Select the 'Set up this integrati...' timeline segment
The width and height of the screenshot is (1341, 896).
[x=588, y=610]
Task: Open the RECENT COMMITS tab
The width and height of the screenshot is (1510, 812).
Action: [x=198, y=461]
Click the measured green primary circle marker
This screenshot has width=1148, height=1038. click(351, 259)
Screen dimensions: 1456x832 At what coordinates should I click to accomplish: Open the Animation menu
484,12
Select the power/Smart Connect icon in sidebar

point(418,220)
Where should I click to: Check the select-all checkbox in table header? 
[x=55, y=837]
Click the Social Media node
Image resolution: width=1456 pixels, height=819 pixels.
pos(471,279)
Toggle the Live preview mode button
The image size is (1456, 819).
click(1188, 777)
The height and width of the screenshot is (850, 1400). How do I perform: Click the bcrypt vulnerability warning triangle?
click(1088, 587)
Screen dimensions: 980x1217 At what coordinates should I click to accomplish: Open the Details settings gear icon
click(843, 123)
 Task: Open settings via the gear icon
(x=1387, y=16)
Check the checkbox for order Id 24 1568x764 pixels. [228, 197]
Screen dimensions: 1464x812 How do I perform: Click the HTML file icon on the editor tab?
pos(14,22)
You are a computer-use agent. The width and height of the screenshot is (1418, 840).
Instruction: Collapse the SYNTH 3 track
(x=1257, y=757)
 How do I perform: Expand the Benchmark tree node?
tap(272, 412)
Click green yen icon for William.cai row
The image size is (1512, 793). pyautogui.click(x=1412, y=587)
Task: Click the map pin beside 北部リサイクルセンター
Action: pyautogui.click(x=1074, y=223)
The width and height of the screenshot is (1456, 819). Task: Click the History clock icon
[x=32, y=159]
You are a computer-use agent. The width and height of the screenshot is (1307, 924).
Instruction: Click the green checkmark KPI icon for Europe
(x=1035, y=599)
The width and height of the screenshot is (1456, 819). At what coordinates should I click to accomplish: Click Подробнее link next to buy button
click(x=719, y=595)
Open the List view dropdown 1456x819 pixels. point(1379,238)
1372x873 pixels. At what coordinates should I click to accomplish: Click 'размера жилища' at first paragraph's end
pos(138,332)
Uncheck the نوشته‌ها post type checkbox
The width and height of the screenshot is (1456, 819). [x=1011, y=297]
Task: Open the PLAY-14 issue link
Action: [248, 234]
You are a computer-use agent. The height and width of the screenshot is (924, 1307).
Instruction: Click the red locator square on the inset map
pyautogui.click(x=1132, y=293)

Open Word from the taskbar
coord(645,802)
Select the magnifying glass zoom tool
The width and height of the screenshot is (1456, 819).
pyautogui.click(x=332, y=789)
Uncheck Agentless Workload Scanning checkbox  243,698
******************************
Above are some records. Report the number of their lines that include "computer", and add nothing else.

- RESPONSE
3